Excerpted text:

___

Figure 7 shows the relationship between the response times of multiple concurrent function executions and cost with the number of concurrent executions shown in the horizontal axis. The solid line with round markers shows the response time required to download all 100 chunks from S3 on the primary vertical axis. As the number of concurrent executions increases, the response time decreases, due to increased parallelism. The dotted line with square markers shows the normalized cost incurred with increased function concurrency, with values shown in the secondary vertical axis. Due to the increased parallelism and network resource contention, we can observe that having more functions does not always result in improved cost efficiency. When a small number of functions run concurrently, we can fetch necessary files faster by paying proportionally more. In the case of extreme concurrency, such as 16 and 26 instances, there is almost no response-time gain, but the cost increases by about 20%. Unfortunately, in a function execution environment, users do not have control over where submitted functions will execute or how many functions will execute on the same machine. From the service provider’s perspective, it is evident that packing as many functions as possible into a single host maximizes resource utilization. Thus, users have to be cautious about increasing the number of parallel tasks, as a specific strategy might not be optimal from a response time and cost perspective.

4.2 Characteristics of file IO performance

For most of current FaaS applications, using local storage to store intermediate result is rare [2], and public FaaS systems provide limited local storage for FaaS run-times. However, data-intensive applications can generate huge intermediate outcomes that are generally temporary stored on a local machine’s storage [20, 21], and the importance of disk IO performance will become significant as big-data applications become deployed on FaaS. To better understand the disk IO performance of public FaaS systems for data-oriented applications, we thoroughly investigate bandwidth and latency with respect to the different configured memory sizes and concurrencies.

Wang et al. [3] lightly evaluated IO performance of public FaaS using dd system command. However, such a micro-benchmark cannot capture complex access patterns of realistic data-oriented applications [22], and in this study we use a suite of IO benchmarks provided in the FunctionBench [13] that uses fread/fwrite in the Python for both sequential and random access.

4.2.1 Impact of memory size configuration

Figure 8 shows the response time and corresponding bandwidth for processing 100 MB files from AWS Lambda. We conducted the same set of experiments with different file sizes, and it shows similar result. Figure 8a shows the read performance, and Fig. 8b shows the write performance. In each figure, the gray bar and white bar show the latency of sequential and random access, respectively, in the primary vertical axis. The solid line with round markers and dotted line with square markers show the available bandwidth of sequential and random access, respectively, in the secondary vertical axis. For both read and write operations, it shows proportional performance as we increase the memory allocation. When a function run-time has over 2 GB of memory allocated, the available disk IO bandwidth reaches the maximum. When the allocated RAM is small, the available disk bandwidth is very little. Thus, users should be cautious in the function run-time configuration, even if a function requires a small amount of memory, as it can affect various aspect of resources.

___

What to work on:
1. In the FaaS performance text, how much memory must a function run-time have allocated before the available disk IO bandwidth reaches its maximum?
2. Which bracketed reference numbers does the FaaS performance text cite? List each one once, in order of first appearance.
3. Can you take the FaaS performance text further, starting after its last sentence?

[Screen-element location rows]
___

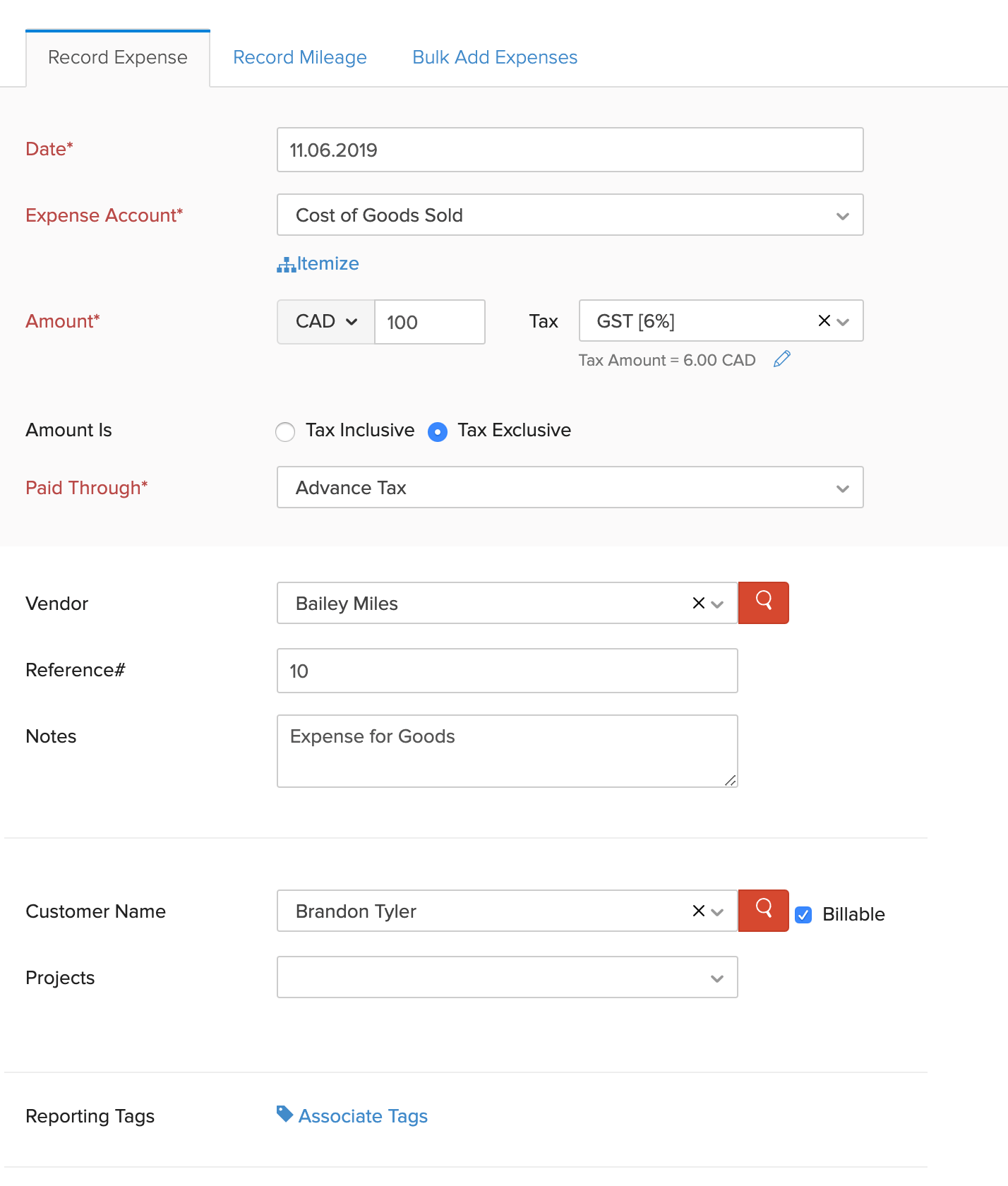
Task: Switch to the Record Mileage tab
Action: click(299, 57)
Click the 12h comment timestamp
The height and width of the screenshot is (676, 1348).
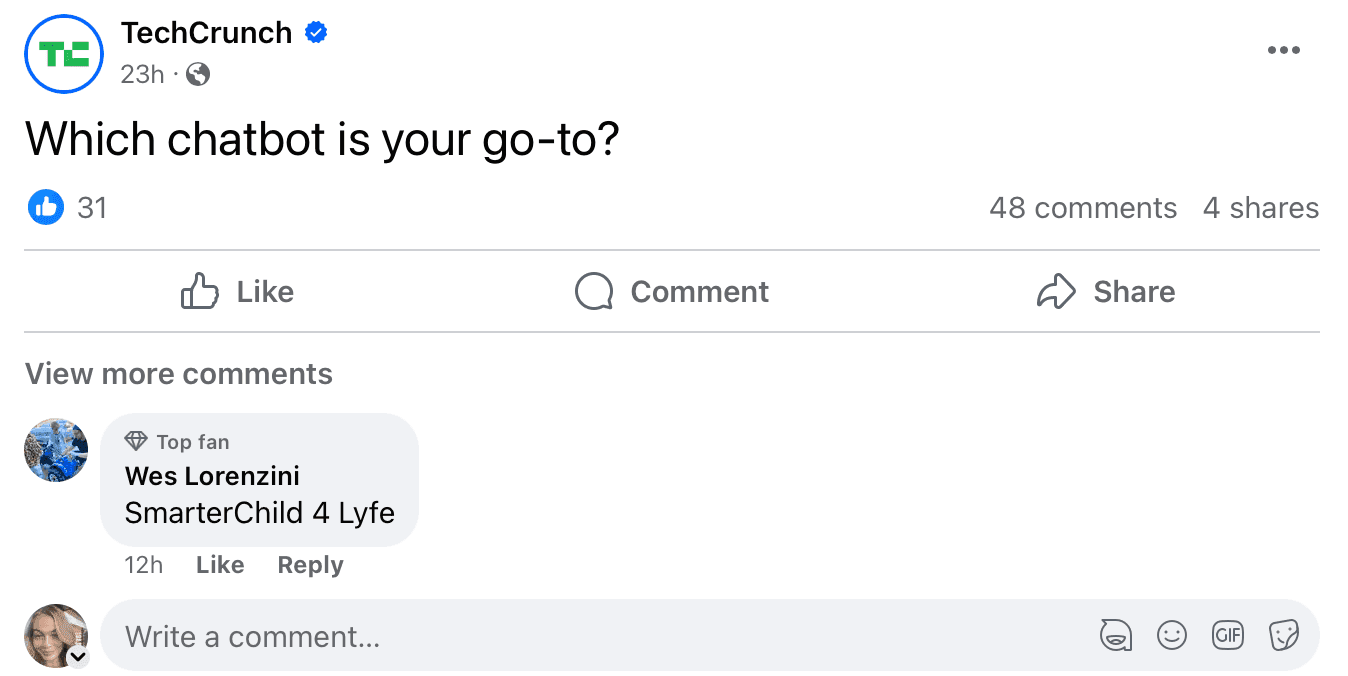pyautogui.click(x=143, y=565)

___

Outputs by task:
1. Over 2 GB.

2. [2], [20], [21], [3], [22], [13]

3.
Similar to the network resource, it is known that public FaaS vendors do not differentiate disk IO resource allocation [3]. However, controlling available processing capacity by limiting the RAM size and CPU quota proportionally impacts the disk IO performance indirectly, and users experience different disk IO performance proportional to the allocated memory. In the experiments, the evaluation of read happens right after a write operation has finished. Thus, it is likely that the read operation performance has benefit from using cached output from the write operation. In realistic FaaS applications, this scenario is more likely than accessing files stored in disk without caching, because the current FaaS execution model is stateless, and a randomly assigned function run-time does not store a file locally for function execution.

4.2.2 Impact of concurrent execution

The disk IO bandwidth can get impact from concurrent function executions on a same host. To quantitatively measure the impact, we perform the fread/fwrite experiments on a controlled environment presented in Sect. 4.1.2. The result of write operation is shown in Fig. 9. The horizontal axis shows the degree of concurrent executions on a host. The primary vertical axis shows the latency to complete an operation of 100 MB input file, and the secondary vertical axis shows the corresponding available bandwidth. The gray bar indicates the latency of sequential write, and the white bar shows the latency of random write. The allocated memory size of each function run-time is set as 128 MB. The solid line with round markers shows the bandwidth of sequential write, and the dotted line with square markers shows that of random write. In the experiment, we could not complete random write operation within 1000 s when the number of concurrent executions is 26, and the white bar and blue square marker in the setting are missing. Both random and sequential write show degradation due to the contention in a same host. Similar to the network resources, users should be conscious about the performance degradation of disk IO operation due to the concurrent execution even if they cannot control the function placement.

5 IO performance of public FaaS

It is important to understand the impact from IO resources to overall performance of data-intensive applications on public FaaS systems. To represent data analytics scenarios, we ran MapReduce and image processing applications from FunctionBench [12, 13] and present compute, disk IO, and network time on AWS Lambda and Google Cloud Function service while allocating different memory sizes.

Image processing in the image processing workload, we assume that a batch of images (five images of 1 MB each) is stored in a shared cloud object storage. A FaaS function fetches images and apply several effects, such as flip, rotate, blurring, contour filtering, resize, and gray scale, using Python Pillow library. As there are many effects applied for each image, the intermediate outcome should be stored in a local disk of each function run-time. After all the tasks complete, the outcomes stored in a local storage is uploaded to a shared cloud object storage.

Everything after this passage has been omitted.